Die Welt bezeichnet den Prozess der Aufklärung bei Volkswagen als Gefahr für den Wirtschaftsstandort Deutschland: "Man hätte meinen können, die Abgasaffäre sei längst der größte anzunehmende Unfall für Volkswagen. Aber es kommt noch schlimmer: Die Aufklärung der Manipulationen erfolgt scheibchenweise, was in der Natur der Sache liegt. Denn jene im Konzern, die als Aufklärer angetreten sind, müssen sich erst einen Überblick verschaffen - und so stoßen sie beinahe in jeder Woche auf neue Fälle von Betrug. Doch mit jeder weiteren Entdeckung leidet das Image von Volkswagen, der Konkurrenten, der gesamten Automobilindustrie. Die Folgen von "Dieselgate", das längst zu einem "Autogate" angewachsen ist, werden langfristige sein. Sie haben die Kraft, den Wirtschaftsstandort Deutschland zu erschüttern. Längst wird die gesamte Autoindustrie in Sippenhaft genommen für das, was bei Volkswagen ausgeheckt wurde."
"Vertrauen ist gut, Kontrolle ist besser", kommentiert die Neue Osnabrücker Zeitung und kritisiert die scheinbare Sonderstellung des Autoherstellers: "Jeder weiß das, doch für die Automobilwirtschaft gelten offenbar andere Regeln. Wie anders ist zu erklären, dass Volkswagen Autos auf die Straße bringen konnte, deren Kohlendioxid-Ausstoß deutlich von den selbst gemessenen Werten abweicht? Jeder Autofahrer weiß, dass die realen Verbrauchswerte und der unter Laborbedingungen ermittelte Verbrauch nur wenig miteinander zu tun haben. 2014 registrierten Umweltexperten und Forscher eine durchschnittliche Abweichung von 38 bis 40 Prozent.

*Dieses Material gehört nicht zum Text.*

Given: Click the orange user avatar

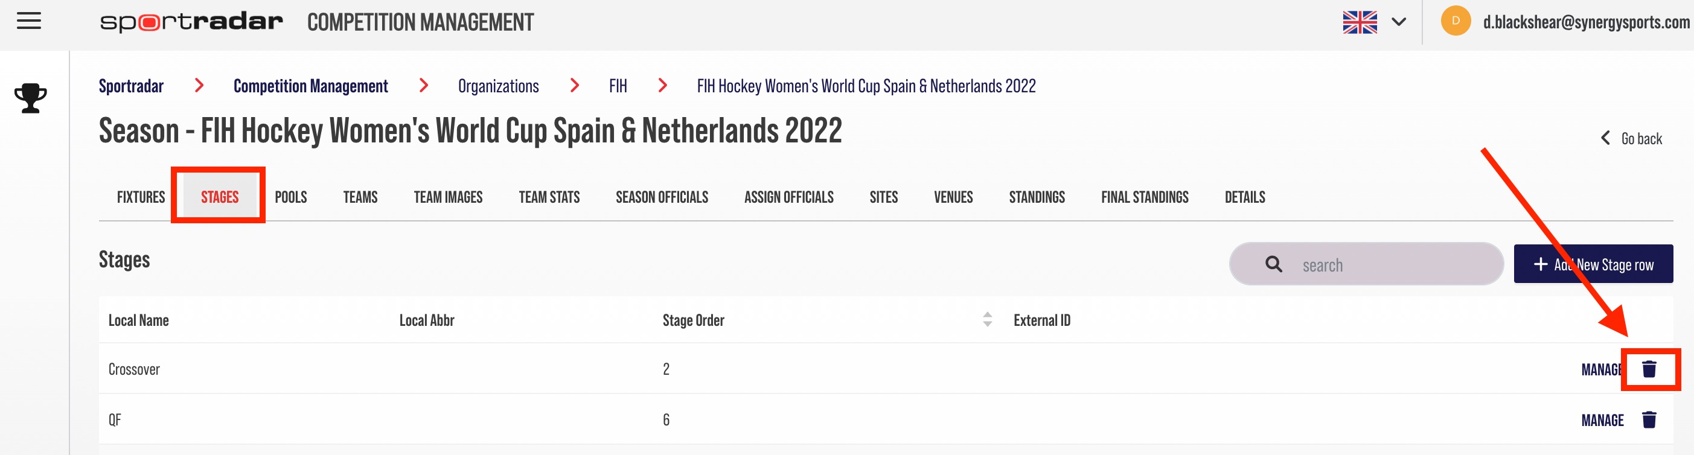Looking at the screenshot, I should coord(1455,21).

Und jetzt? Jetzt kann man sich nicht einmal mehr auf die Laborwerte verlassen, jedenfalls bei VW. Das ist Lug und Betrug in gesteigerter Form."
Die Stuttgarter Zeitung sieht bereits den Stuhl vom neuen VW-Chef Matthias Müller wackeln: "Es drohen hohe Strafzahlungen in vielen Ländern, Anwälte wollen Aktionäre und VW-Kunden als Mandanten gewinnen, um Schadenersatzklagen einreichen zu können. Der Imageschaden ist enorm, und es ist fraglich, ob die Kunden dem Konzern treu bleiben. Es kann leider nicht mehr ausgeschlossen werden, dass der neue Konzernchef bei seinen Aufräumarbeiten scheitert und als tragischer Held abtritt."

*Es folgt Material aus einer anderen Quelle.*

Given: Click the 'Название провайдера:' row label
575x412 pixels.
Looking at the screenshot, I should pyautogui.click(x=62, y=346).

Durch den Skandal wird VW den Anschluss an die Konkurrenz verlieren, meint der Mannheimer Morgen: "Klar ist: In puncto Imageverlust ist der Fall VW längst ein Totalschaden. Der Konzern hat seine Kunden letztlich gezielt betrogen, um sich einen grünen Anstrich zu verpassen und den Absatz mit attraktiven Spritverbrauchszahlen anzukurbeln. Erschwerend kommt hinzu, dass es der Hersteller in all der Zeit versäumt hat, die offenbar durchaus vorhandene kreative Energie im Unternehmen in die Entwicklung neuer, wirklich zukunftsträchtiger Antriebstechnologien zu stecken. Hier fährt die Konkurrenz inzwischen teilweise deutlich voraus - und der Abstand wird sich nun, wo VW erst mal eine ganze Zeit lang mit sich selbst und der Aufarbeitung des Skandals beschäftigt sein wird, weiter vergrößern."

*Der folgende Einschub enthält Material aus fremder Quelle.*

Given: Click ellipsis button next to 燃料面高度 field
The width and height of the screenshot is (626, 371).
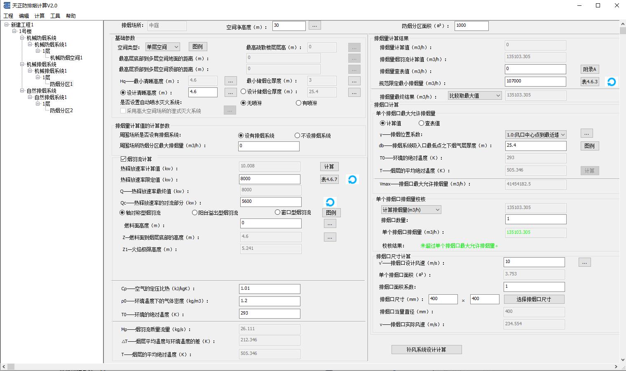Looking at the screenshot, I should [x=329, y=223].
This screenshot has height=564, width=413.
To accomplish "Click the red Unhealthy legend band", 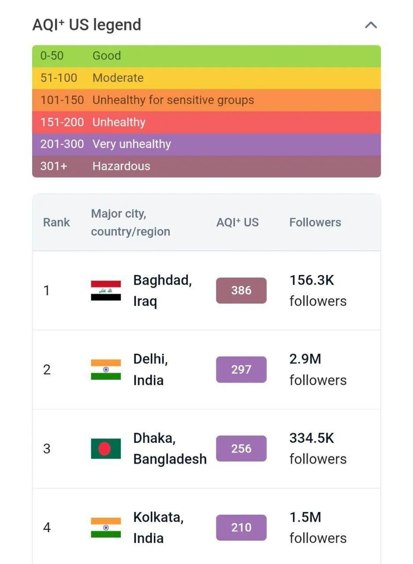I will (206, 122).
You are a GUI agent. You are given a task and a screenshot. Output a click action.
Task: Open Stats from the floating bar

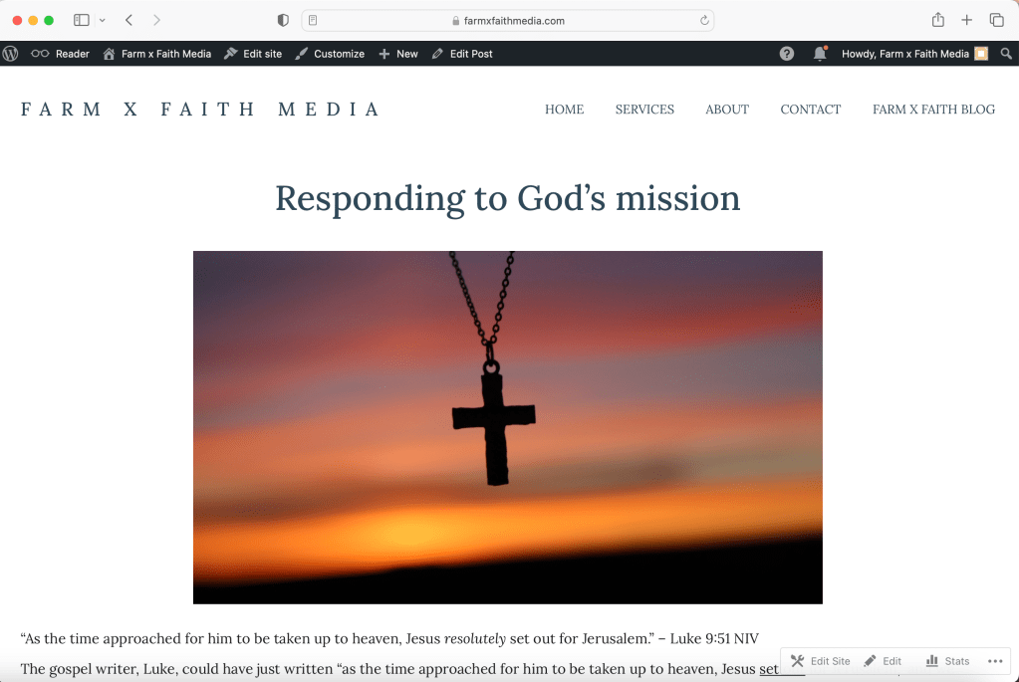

Die Mittelbayerische Zeitung wittert angesichts der CO2-Manipulationen bei VW eine "systematische Steuerhinterziehung": "Auch in Deutschland wird die Kfz-Steuer teilweise nach dem Normverbrauch bemessen. Andere Länder machen das noch viel ausgeprägter. Da werden - je nach CO2-Wert - bis zu 50.000 Euro 'Zulassungssteuern' fällig. Gerade deswegen birgt die Verbrauchslüge enormen Zündstoff. Denn damit geht es womöglich um systematische Steuerhinterziehung, potenziell bis in den Milliardenbereich. Ob die zusätzlichen zwei Milliarden Euro ausreichen werden, die VW hierfür flugs reserviert hat, scheint fraglich."